AI and the Chefless Restaurant

Technological innovation is no stranger to food—in fact cooking itself was a major tech game changer that may have allowed humans to grow the giant brains that are the hallmark of our species! Now, a bleeding-edge takeout startup is harnessing the power of AI to deliver note-perfect replicas of famous chefs’ dishes to hungry customers—with nary a one of those chefs in sight. 

The company is CloudChef, and is a hi-tech version of the ”ghost kitchens” that have cropped up, especially in the wake of the pandemic. Based (naturally) in Palo Alto, the team behind it envisions leveraging technology to drastically change the American restaurant scene.
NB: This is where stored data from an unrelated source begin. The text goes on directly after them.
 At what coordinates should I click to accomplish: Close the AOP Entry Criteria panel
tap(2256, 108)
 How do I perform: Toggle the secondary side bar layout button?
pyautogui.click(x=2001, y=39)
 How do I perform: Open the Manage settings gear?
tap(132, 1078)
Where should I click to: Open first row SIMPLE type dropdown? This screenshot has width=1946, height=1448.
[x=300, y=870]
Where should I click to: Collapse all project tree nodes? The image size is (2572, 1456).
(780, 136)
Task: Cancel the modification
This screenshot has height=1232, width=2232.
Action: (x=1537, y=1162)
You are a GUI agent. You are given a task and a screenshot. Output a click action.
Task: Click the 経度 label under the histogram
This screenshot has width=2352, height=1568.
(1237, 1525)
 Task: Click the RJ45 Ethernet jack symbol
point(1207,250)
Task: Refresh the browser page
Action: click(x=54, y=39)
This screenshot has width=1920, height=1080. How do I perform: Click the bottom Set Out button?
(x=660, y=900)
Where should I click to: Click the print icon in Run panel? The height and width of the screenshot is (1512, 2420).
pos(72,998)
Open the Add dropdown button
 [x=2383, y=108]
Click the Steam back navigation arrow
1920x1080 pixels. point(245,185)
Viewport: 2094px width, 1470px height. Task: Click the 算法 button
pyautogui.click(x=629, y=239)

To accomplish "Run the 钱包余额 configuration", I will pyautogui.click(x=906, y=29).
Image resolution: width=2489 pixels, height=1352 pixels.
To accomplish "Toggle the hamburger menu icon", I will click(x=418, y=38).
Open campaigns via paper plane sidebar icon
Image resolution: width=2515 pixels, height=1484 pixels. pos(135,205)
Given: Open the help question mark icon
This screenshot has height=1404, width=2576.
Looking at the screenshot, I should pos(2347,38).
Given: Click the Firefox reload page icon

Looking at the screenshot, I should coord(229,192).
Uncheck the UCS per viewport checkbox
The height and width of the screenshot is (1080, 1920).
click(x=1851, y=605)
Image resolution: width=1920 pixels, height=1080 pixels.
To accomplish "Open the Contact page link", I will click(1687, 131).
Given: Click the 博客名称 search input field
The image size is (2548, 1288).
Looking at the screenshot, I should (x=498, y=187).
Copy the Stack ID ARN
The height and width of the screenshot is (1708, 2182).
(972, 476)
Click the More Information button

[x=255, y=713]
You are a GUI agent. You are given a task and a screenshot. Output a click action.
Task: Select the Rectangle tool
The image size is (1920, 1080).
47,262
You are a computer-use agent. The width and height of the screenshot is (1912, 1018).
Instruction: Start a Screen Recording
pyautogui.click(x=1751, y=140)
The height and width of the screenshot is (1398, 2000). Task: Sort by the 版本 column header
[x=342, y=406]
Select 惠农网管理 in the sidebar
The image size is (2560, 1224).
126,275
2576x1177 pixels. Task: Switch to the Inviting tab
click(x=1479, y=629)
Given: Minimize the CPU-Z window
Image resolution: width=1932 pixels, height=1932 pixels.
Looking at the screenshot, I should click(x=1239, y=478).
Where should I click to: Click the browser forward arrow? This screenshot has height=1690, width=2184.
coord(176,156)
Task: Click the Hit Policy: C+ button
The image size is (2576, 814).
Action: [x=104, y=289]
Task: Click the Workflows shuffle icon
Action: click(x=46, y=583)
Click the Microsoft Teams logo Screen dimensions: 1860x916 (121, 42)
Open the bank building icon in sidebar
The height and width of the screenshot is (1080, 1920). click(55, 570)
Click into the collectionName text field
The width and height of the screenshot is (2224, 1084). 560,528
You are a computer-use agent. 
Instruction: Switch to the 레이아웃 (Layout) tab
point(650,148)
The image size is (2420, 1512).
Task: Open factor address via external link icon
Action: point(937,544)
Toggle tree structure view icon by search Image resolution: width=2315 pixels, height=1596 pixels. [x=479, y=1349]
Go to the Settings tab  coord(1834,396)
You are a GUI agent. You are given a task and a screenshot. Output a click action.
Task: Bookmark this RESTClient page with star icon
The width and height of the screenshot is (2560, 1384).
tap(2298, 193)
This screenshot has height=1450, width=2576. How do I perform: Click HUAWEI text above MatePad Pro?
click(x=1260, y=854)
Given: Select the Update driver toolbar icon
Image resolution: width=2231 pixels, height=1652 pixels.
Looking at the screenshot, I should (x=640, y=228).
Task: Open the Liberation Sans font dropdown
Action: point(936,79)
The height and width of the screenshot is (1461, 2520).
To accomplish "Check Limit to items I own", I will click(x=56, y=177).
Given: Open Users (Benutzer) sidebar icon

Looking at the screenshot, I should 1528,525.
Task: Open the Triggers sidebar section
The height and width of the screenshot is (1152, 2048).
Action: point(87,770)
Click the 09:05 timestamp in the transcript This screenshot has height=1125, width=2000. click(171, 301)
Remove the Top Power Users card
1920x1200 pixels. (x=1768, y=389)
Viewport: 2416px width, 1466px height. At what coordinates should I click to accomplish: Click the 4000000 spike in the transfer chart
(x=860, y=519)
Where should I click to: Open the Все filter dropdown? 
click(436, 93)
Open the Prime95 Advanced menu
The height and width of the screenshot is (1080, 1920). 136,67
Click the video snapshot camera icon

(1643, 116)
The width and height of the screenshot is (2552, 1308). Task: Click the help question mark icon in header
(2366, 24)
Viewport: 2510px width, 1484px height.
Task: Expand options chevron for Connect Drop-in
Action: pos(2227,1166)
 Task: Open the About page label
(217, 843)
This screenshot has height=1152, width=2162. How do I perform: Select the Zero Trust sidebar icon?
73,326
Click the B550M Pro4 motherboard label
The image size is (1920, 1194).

“Through a combination of software and hardware—as in basic kitchen equipment that’s been souped up with sensors and cameras—CloudChef can record someone cooking a dish one time, then turn around and produce what the company calls ‘a machine-readable recipe file.’ The data capture not only includes video, but also information from infrared and thermal sensors, scales, and other equipment that allows the software to measure temperature and weight. The result is a set of digital cues delivered through the enhanced kitchen equipment that guide CloudChef kitchen staff, regardless of culinary skill, as they stand in front of a burner with a pan and recreate the dish. […]

There’s no need to understand when the chicken achieves doneness or when the curry reaches the ideal thickness; the software does that using data from sensors that measure the thermal temperature of ingredients in the pan and the relative weight of the food as it cooks down. When the sauce reaches the appropriate thickness, a sound alerts the cook and a message appears on a screen telling the worker to remove the pan and food from the heat.”

This innovation could be a massively democratizing force in the restaurant world, decoupling the experience of a signature dish from the need to physically share the chef’s location. But, is that dish truly the same as one prepared by the person who created it—or who at least has baseline cooking skills? Is something—maybe its aura, or soul?— missing if it gets mechanically reproduced? Are we one step away from Star Trek’s replicator technology? Is the delegated food even any good? As companies wade into the AI space, philosophical questions abound. At least we can contemplate this set on a full stomach.